- Chammeh Location within Iran
- Coordinates: 36°39′55″N 48°57′23″E﻿ / ﻿36.66528°N 48.95639°E
- Country: Iran
- Province: Zanjan
- County: Soltaniyeh
- District: Bagh Helli
- Rural District: Qarah Bolagh

Population (2016)
- • Total: 10
- Time zone: UTC+3:30 (IRST)

= Chammeh, Zanjan =

Village in Zanjan province, Iran

Chammeh (چمه) (Note: Also romanized as Chameh; also known as Chamba) is a village in Qarah Bolagh Rural District of Bagh Helli District in Soltaniyeh County, Zanjan province, Iran.

==Demographics==
===Population===
At the time of the 2006 National Census, the village's population was 24 in 11 households, when it was in Soltaniyeh Rural District of the former Soltaniyeh District in Abhar County.
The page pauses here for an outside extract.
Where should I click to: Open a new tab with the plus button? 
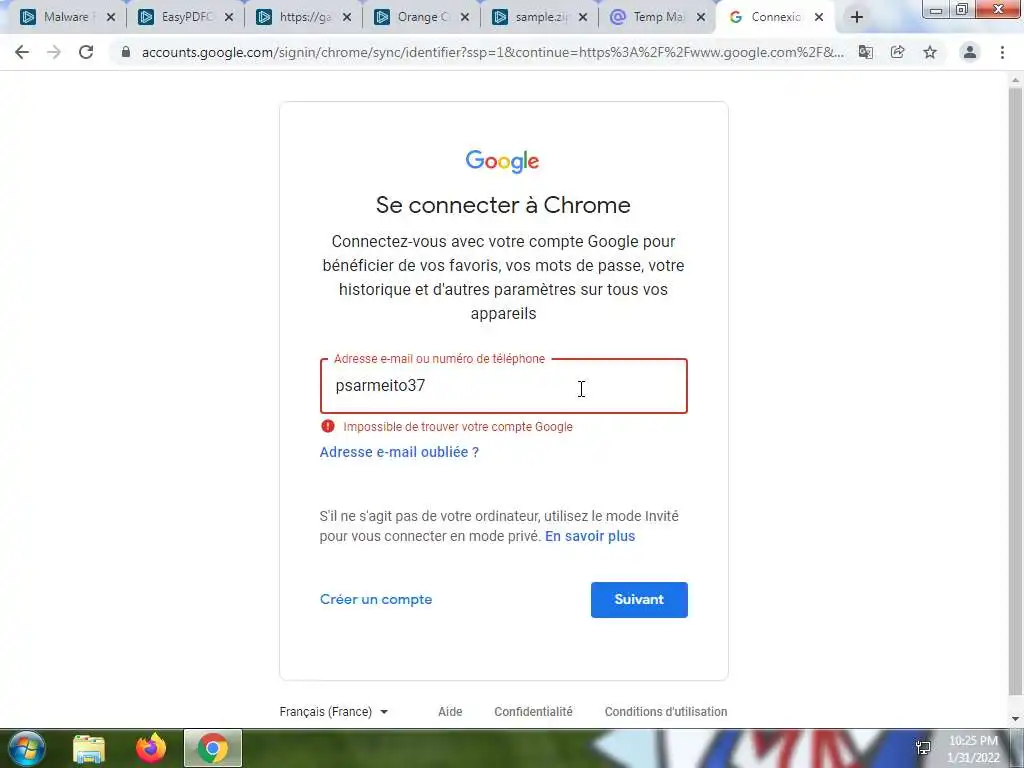857,18
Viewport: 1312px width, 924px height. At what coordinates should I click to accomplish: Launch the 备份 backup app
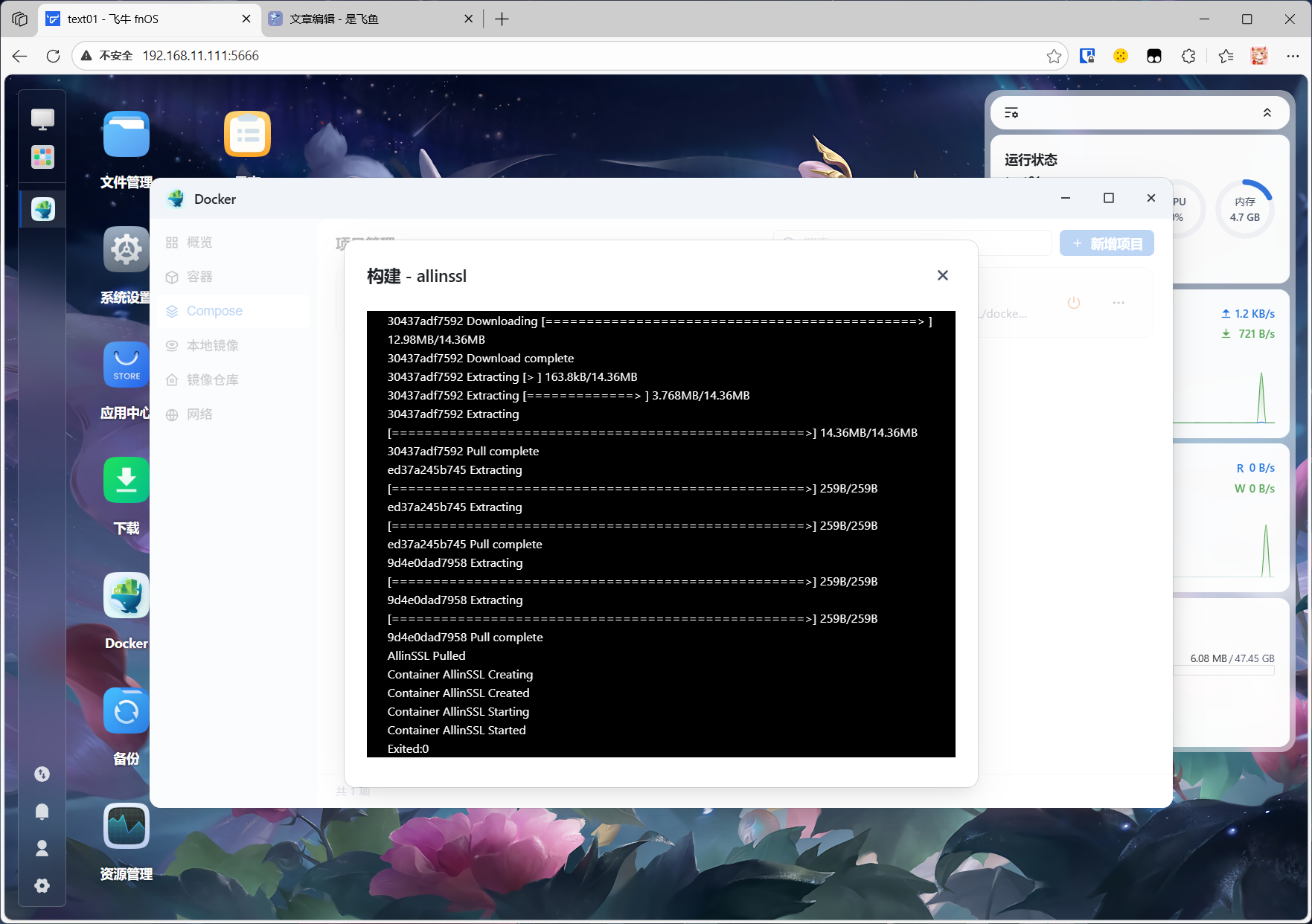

The following census in 2011 showed a population below the reporting threshold. The 2016 census measured the population of the village as 10 in five households, by which time the district had been separated from the county in the establishment of Soltaniyeh County. The rural district was transferred to the new Central District, and Chammeh was transferred to Qarah Bolagh Rural District created in the new Bagh Helli District.